Every deep relationship, every family relationship, has these two essential components: love and hurt. Although this is a sobering thought, it is also ways a freeing thought. It frees us from unrealistic expectations. If we think that we can love our parents, or our spouse, or our children, or anyone in our family and never be hurt, we are deluding ourselves. The only way we can save ourselves from hurt is to never love. Now I am not saying that we should accept abuse or destructive behavior in family life. We have every right and responsibility to decide against, to protect ourselves from, those who would continually manipulate us and harm us. God does not expect us to remain in relationships that would destroy us. But given that, if we somehow expect to love the people in our family without any hurt, we are kidding ourselves. Love and pain come together.
So then how do we live family? How do we make our way through these essential human relationships? Only with realistic generosity. Because we are all flawed, because hurt will come, we need to be realistically generous. We need to make allowances. Happiness in families depends upon our ability to overlook: to overlook some of the mistakes, to overlook some of the insensitivities, to overlook some of the hurt. It is only with this realistic generosity that we can move beyond the hurt and enjoy the real blessings of family life.
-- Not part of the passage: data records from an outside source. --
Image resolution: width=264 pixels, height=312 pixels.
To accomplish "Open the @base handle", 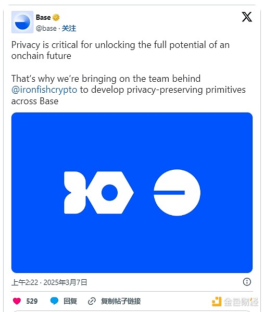I will coord(46,29).
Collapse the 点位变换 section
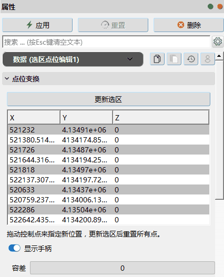Image resolution: width=224 pixels, height=277 pixels. pyautogui.click(x=7, y=78)
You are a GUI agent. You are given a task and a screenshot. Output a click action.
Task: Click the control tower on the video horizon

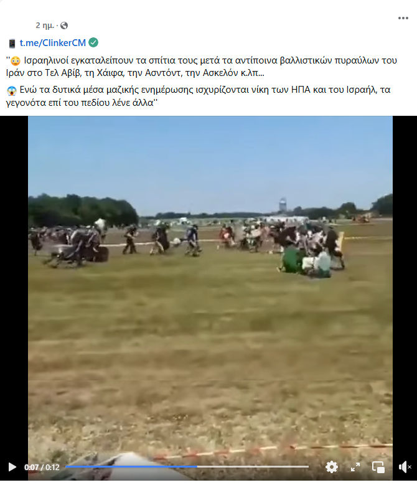tap(283, 204)
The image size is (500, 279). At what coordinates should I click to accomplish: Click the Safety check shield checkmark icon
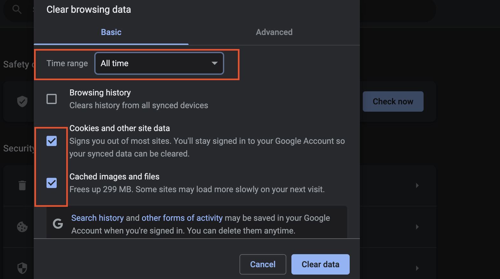[x=22, y=101]
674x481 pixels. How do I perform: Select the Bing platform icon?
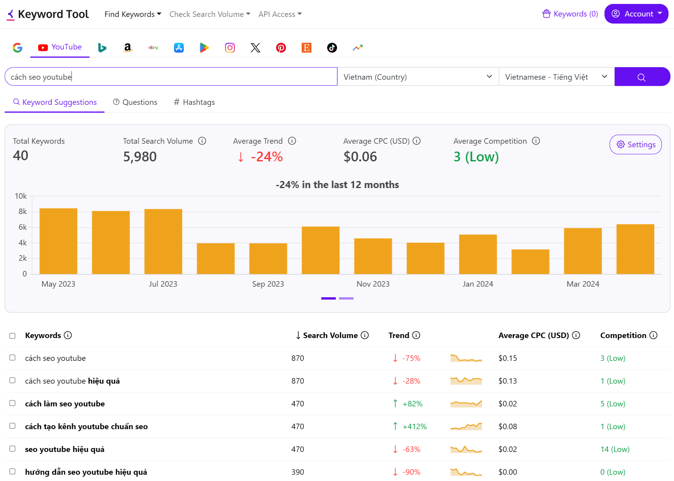102,48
The word “family” comes from the Latin word famulus which means slave or servant. This word tells us that in successful families each member must assume an attitude of service toward the other. Each much be generous enough to move beyond the pain that can and will come. On this Feast of the Holy Family, the gospel says that those who live in family must have realistic generosity. We must reject the hurt that can destroy us, but we must be willing to accept the hurt that is an inescapable part of family life. No family—not even the Holy Family—can live without pain. Every happy family understands that, if we can be generous enough to push beyond the hurt, family remains the primary place to experience love and to celebrate life.